Décidément, Francis... Le darwinisme social, ce qu'a bien pu penser Spencer, les "conceptions du monde" résultant de telle théorie en biologie, franchement, je m'en fiche complètement, ce n'est pas cela que j'entends lorsque je parle de darwinisme. Mais une seule et unique chose, une théorie en biologie précisément, susceptible d'être un modèle utile pour décrire et comprendre certains phénomènes, lequel modèle propose, pardon de me citer encore, un mécanisme explicatif rendant compte de la diversification et de l'évolution des espèces. C'est absolument tout.
Pour aller très vite, et me citer encore, parce que nous avons déjà eu pas mal de fois cette discussion, ce modèle repose sur le postulat suivant : variabilité préexistante des caractères héréditaires dues aux mutations, sélection par l'environnement de individus qui par ce hasard sont les plus aptes à s'y adapter.

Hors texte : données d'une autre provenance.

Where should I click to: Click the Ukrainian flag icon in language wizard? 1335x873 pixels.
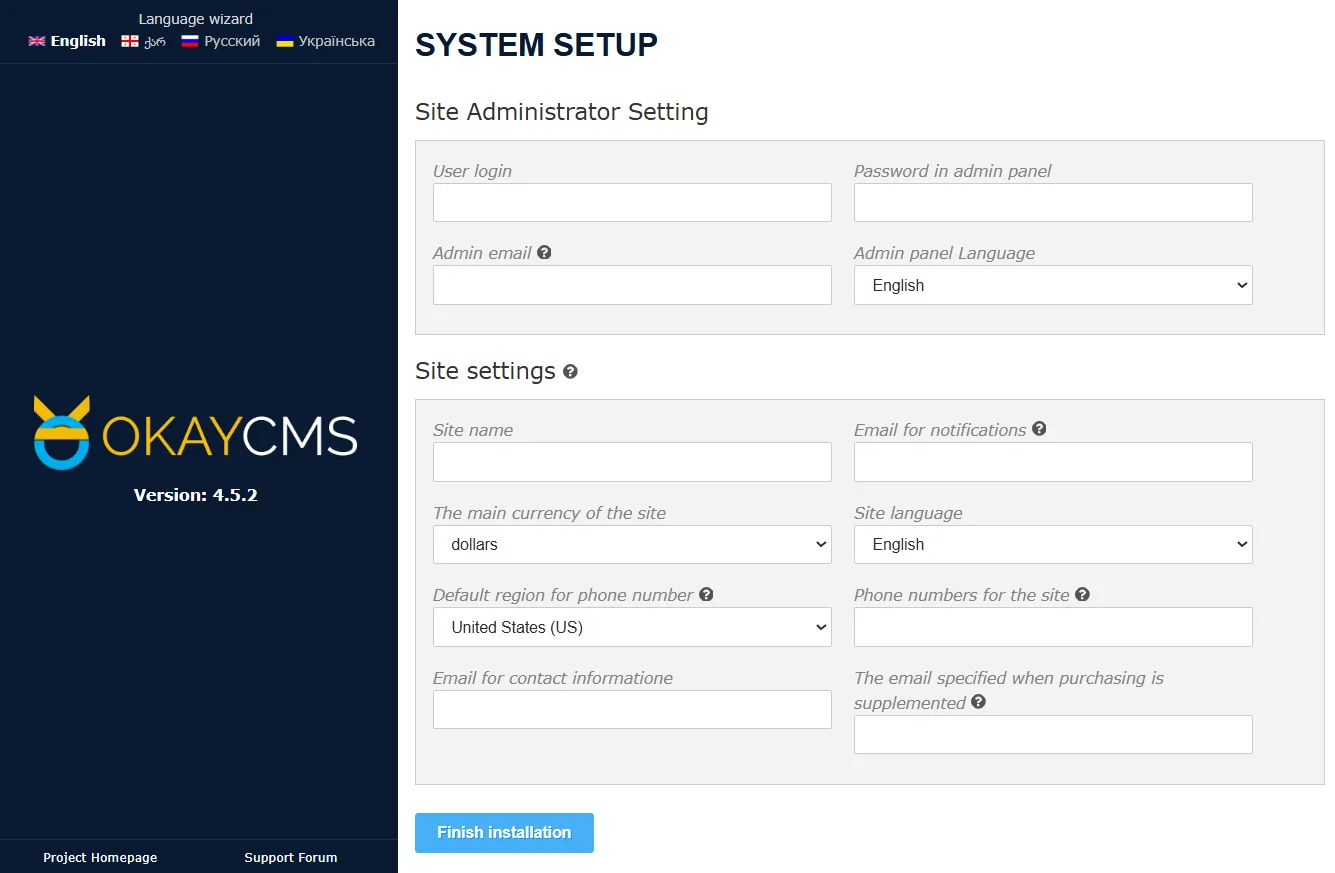(x=284, y=40)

Et il ne s'agit pas du tout de la pseudo tautologie bien grasse, argutie qui me semble être un modèle de mauvaise foi, que vous essayez de placer à tout prix, à quoi vous voulez réduire tout le darwinisme en tant que théorie... Le
fittest, c'est celui qui est le plus adapté ; on n'est pas plus adapté à la survie, mais on survit, et de ce fait a plus de chances de transmettre les caractéristiques favorables à cette survie, parce qu'on est plus adapté à un milieu donné.

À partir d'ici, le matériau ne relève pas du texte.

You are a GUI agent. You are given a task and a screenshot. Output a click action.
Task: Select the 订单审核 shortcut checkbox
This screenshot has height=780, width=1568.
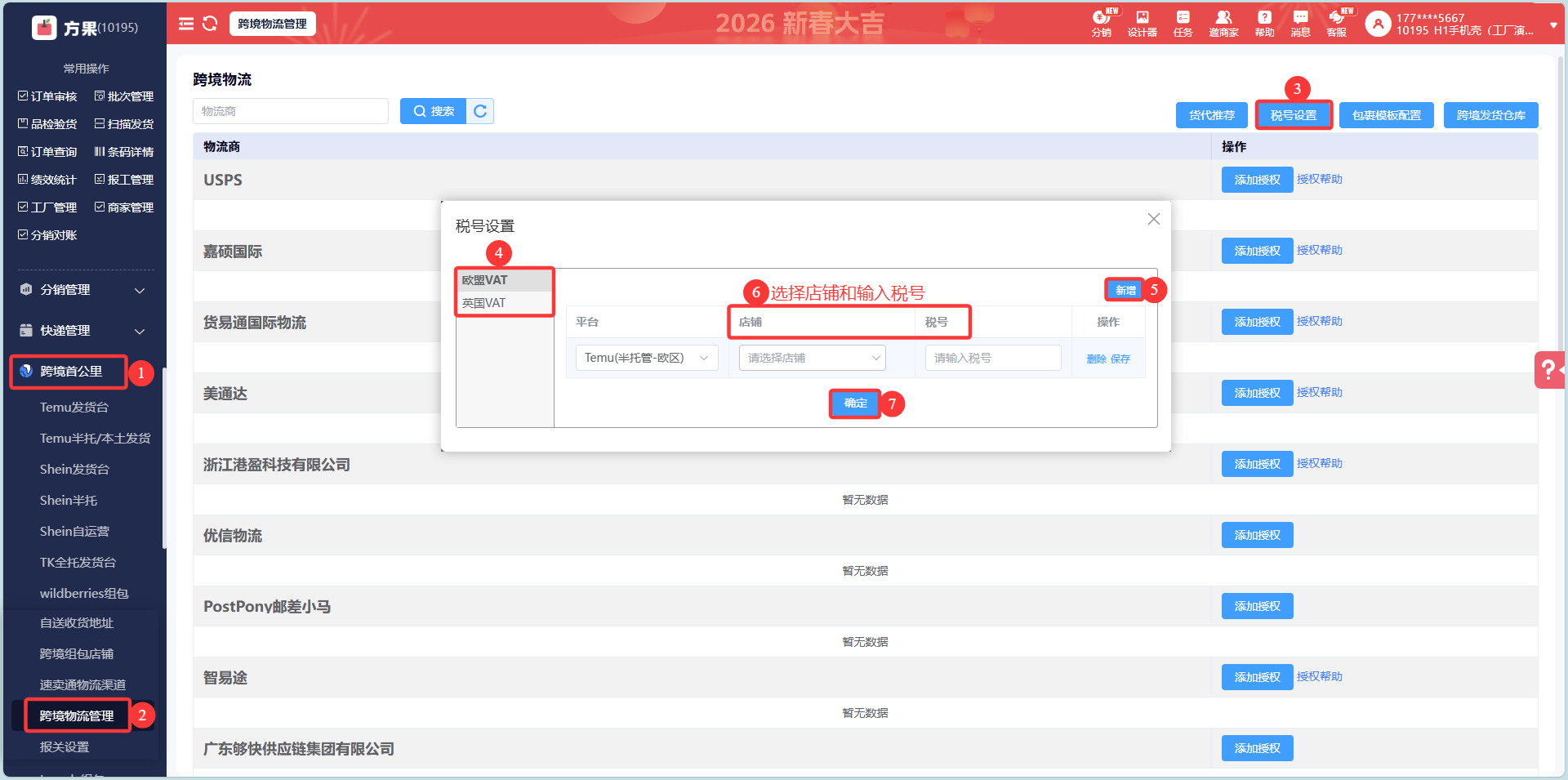point(23,96)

L'"amélioration" du vivant qui résulte d'une telle description n'est certes pas une amélioration qualitative sur une échelle graduée allant du moins au plus valeureux en soi, mais n'est qu'une amélioration circonstancielle, dépendant du rapport entre une variété préexistante et aléatoire donnée, et un milieu qui est lui-même en constant changement, ce qui fait, comme vous n'avez manqué de le remarquer, croyant par là enfoncer le darwinisme alors qu'à mon sens vous l'avez plutôt confirmé, que le "meilleur", le
fittest d’aujourd’hui est en passe de devenir le raté, le
misfit de demain, dans un environnement en perpétuel mouvement.
»
Le darwinisme, dans ses effets philosophiques, économiques et sociaux, a beaucoup emprunté au christianisme sur ce plan précis du sacrifice, l'horreur, outre qu'il fonctionnerait comme un régime transcendant qui se priverait de transcendance, est que son principe d'élimination améliorante, d'élagage de la race par l'épreuve, va comme un gant à toutes les expérimentations du vingtième siècle qui alignèrent l'humain sur le sort animal et qu'il est inutile de nommer ici.
Il n'en est pas question ! Que le darwinisme soit vrai ou faux, ou approchant plus ou moins de la vérité, la question reste ouverte (en tant que théorie scientifique, je persiste à le considérer comme brillant, simple et très performant), mais fût-il "vrai", toujours en tant que théorie scientifique strictement, il n'engagerait à rien, rien du tout, en termes "philosophiques", idéologiques ou axiologiques.
Votre Spencer aurait mieux fait de lire Hume au lieu de dire des bêtises, et de prendre la mesure imprenable qui existe entre le
is, qui est tout ce dont se préoccupe une théorie scientifique, et le
ought, concernant la façon dont nous jugeons devoir mener nos vies, entre lesquels il y a tout un monde.